家康:(虚ろな表情)③これが戦じゃ。この世で最も愚かで・・・醜い(秀忠を振り捨て、顔を歪め泣きながら)人の所業じゃ

秀忠:(顔を歪め、砲撃される大坂城を見る)

 この場面、現代の私たちも深く考えさせられる。今、ウクライナ、パレスチナで起こっていることを思うと。

 ②で思い起こしたのは、家康が、かつては「身内のための戦」をして多くの家臣を死なせた殿だったということ。「主君たるもの、家臣と国のためならば、己の妻や子ごとき平気で打ち捨てなされ!」と母・於大の方に厳しく叱責されても、家康は、オリジナル大鼠らを犠牲にしながら瀬名と信康を奪還した。上之郷城を攻めて鵜殿氏の息子2人を奪い、瀬名・信康・亀姫と人質交換した。

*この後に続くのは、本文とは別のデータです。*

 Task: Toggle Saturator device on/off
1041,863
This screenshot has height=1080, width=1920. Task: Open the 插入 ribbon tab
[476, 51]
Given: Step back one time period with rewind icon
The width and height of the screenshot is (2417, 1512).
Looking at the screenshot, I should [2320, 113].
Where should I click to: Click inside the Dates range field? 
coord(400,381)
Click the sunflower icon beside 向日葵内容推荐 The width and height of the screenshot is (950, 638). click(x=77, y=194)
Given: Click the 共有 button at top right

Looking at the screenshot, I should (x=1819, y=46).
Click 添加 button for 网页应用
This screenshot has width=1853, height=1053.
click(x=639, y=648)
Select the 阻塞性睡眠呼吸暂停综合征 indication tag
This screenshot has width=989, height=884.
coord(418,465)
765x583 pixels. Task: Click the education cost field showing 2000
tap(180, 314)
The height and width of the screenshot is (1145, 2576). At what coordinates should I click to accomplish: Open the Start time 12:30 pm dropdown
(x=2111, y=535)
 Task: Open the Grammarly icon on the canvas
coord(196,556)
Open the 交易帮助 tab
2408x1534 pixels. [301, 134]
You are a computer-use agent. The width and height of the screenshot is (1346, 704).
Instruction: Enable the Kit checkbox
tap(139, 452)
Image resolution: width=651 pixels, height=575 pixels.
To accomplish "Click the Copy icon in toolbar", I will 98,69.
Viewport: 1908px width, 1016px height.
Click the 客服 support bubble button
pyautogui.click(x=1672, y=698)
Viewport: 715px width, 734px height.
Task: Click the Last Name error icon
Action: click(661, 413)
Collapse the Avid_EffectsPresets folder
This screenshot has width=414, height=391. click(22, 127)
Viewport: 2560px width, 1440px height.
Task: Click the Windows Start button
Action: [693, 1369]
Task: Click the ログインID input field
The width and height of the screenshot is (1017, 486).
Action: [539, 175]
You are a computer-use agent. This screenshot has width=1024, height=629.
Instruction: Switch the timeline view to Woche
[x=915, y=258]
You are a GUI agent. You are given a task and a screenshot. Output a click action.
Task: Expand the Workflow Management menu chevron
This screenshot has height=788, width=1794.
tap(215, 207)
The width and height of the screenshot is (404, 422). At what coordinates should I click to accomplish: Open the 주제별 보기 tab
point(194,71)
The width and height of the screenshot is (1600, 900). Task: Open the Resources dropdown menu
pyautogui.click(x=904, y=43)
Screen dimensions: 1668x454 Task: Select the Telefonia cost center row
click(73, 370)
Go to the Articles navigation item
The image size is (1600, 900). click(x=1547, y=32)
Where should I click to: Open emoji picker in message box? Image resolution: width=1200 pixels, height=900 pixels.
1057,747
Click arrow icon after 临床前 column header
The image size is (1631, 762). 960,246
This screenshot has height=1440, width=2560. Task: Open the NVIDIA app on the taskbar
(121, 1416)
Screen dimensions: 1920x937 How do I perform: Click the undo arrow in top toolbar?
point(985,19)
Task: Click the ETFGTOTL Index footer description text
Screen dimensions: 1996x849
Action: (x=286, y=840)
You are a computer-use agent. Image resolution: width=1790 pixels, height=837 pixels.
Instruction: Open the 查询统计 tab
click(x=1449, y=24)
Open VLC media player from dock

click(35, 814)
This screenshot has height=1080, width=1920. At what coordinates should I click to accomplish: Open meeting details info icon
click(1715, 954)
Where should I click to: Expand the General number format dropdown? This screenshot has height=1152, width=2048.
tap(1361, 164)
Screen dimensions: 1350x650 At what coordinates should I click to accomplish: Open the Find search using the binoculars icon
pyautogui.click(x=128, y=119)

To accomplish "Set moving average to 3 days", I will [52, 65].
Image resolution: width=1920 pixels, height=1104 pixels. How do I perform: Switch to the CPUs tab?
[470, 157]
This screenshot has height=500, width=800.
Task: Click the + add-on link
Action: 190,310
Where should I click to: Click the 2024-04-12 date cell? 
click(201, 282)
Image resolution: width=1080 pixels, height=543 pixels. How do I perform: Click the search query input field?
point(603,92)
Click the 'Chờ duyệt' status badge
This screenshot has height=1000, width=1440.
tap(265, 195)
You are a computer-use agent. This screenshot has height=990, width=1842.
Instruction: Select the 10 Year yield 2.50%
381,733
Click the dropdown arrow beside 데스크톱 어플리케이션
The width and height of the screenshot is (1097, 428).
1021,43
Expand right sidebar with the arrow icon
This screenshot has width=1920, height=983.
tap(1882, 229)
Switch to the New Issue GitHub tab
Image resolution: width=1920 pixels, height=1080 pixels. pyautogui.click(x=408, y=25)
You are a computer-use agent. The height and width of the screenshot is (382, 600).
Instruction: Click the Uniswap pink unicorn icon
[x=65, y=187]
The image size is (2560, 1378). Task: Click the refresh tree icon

 そんな家康も、国のためにその瀬名と信康を自死させ、慟哭の限りを味わった。それを踏まえ、孫娘を案じる息子秀忠と対峙していると思うと、たまらない。

 ③について。対武田勝頼の長篠の戦で、織田信長が仕掛けた圧倒的な銃撃による織田・徳川方の勝利に言葉を失っていた家康と信康を思い出す。若かった家康もなす術もなく、信康も、これは戦じゃなく殺戮だと非難していた。それを、家康は「する側」になったのだ。

 (その殺戮を成す信長には相手への敬意とそれなりの覚悟があったことや、秀吉が人の死をせせら笑っていたのも思い出す。)

 なぜそれを成すのか。その理由については①「戦が長引けば、より多くの者が死ぬ。これが、わずかな犠牲で終わらせる術じゃ」なのだが・・・私は広島・長崎への原爆投下を想起させられた。

 第二次世界大戦でアメリカは同じことを言って、広島と長崎への原爆投下による一般人の殺戮を正当化した。「原爆が戦争を終わらせた」と、それがアメリカでは定説だ。

 アメリカが気にしたのは自国兵の犠牲を減らすこと。広島や長崎に暮らす一般日本人の犠牲は思考の外にあったらしい。本丸や天守をダイレクトに狙うことで大坂方の首脳陣だけ砲撃し、無辜の民草には影響を及ぼさなかった家康の方がまだマシだ。(このドラマの上では。)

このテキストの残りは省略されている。